= Assigned task =
Using the records below, output the stretch that opens with the line containing "Orders (591, 2325)" and closes with the line containing "Track Order (604, 2290)", exactly and including both lines, with nothing more.

= Supplied records =

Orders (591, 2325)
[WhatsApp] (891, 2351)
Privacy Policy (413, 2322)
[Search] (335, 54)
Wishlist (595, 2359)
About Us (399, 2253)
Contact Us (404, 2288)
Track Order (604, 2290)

--

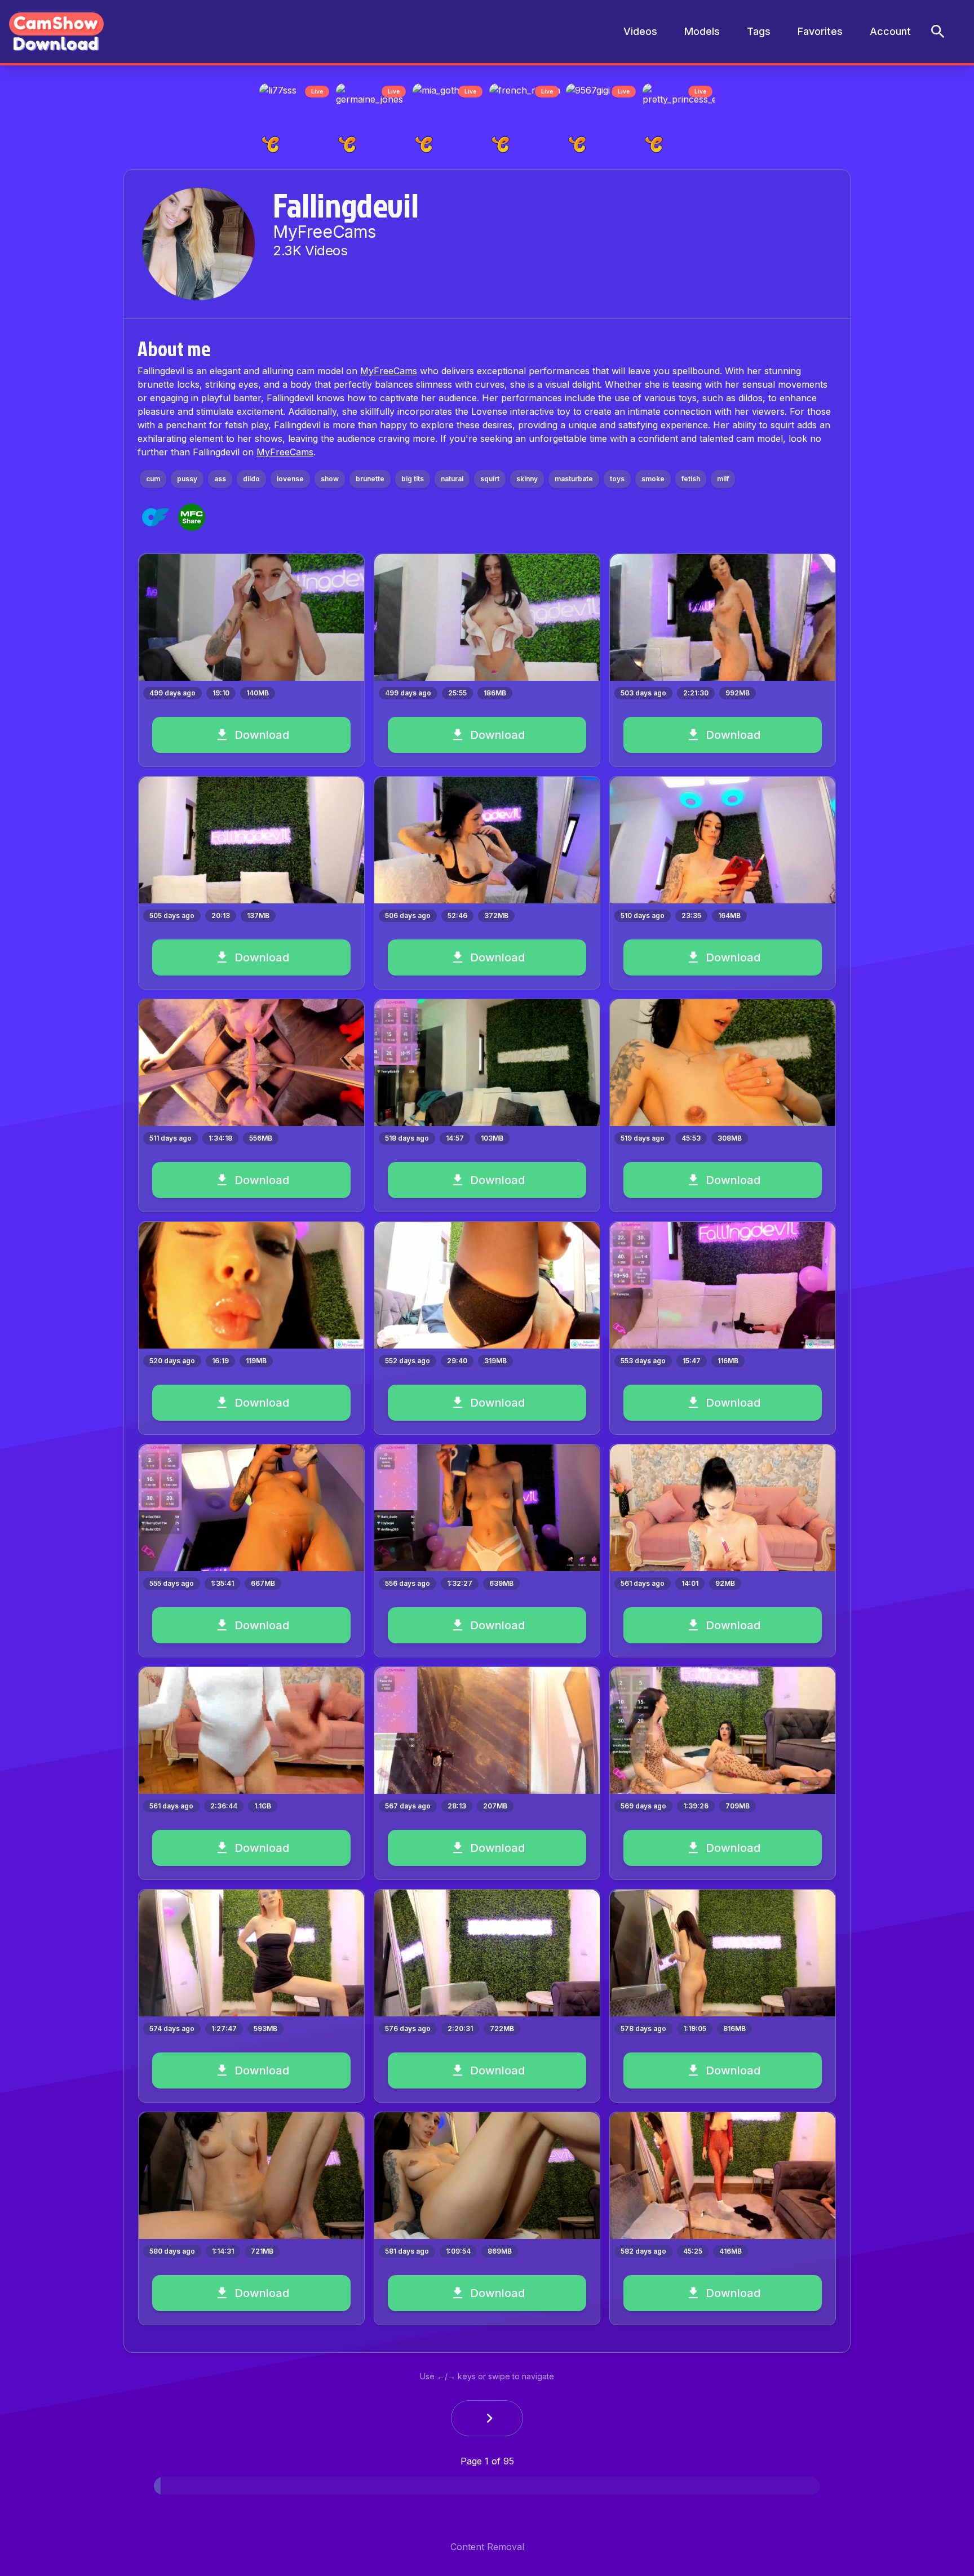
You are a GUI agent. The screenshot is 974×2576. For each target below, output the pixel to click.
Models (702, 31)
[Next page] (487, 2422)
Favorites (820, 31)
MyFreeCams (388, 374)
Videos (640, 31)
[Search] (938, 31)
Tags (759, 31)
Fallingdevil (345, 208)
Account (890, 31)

= Answer to this exercise =
Orders (591, 2325)
[WhatsApp] (891, 2351)
Privacy Policy (413, 2322)
[Search] (335, 54)
Wishlist (595, 2359)
About Us (399, 2253)
Contact Us (404, 2288)
Track Order (604, 2290)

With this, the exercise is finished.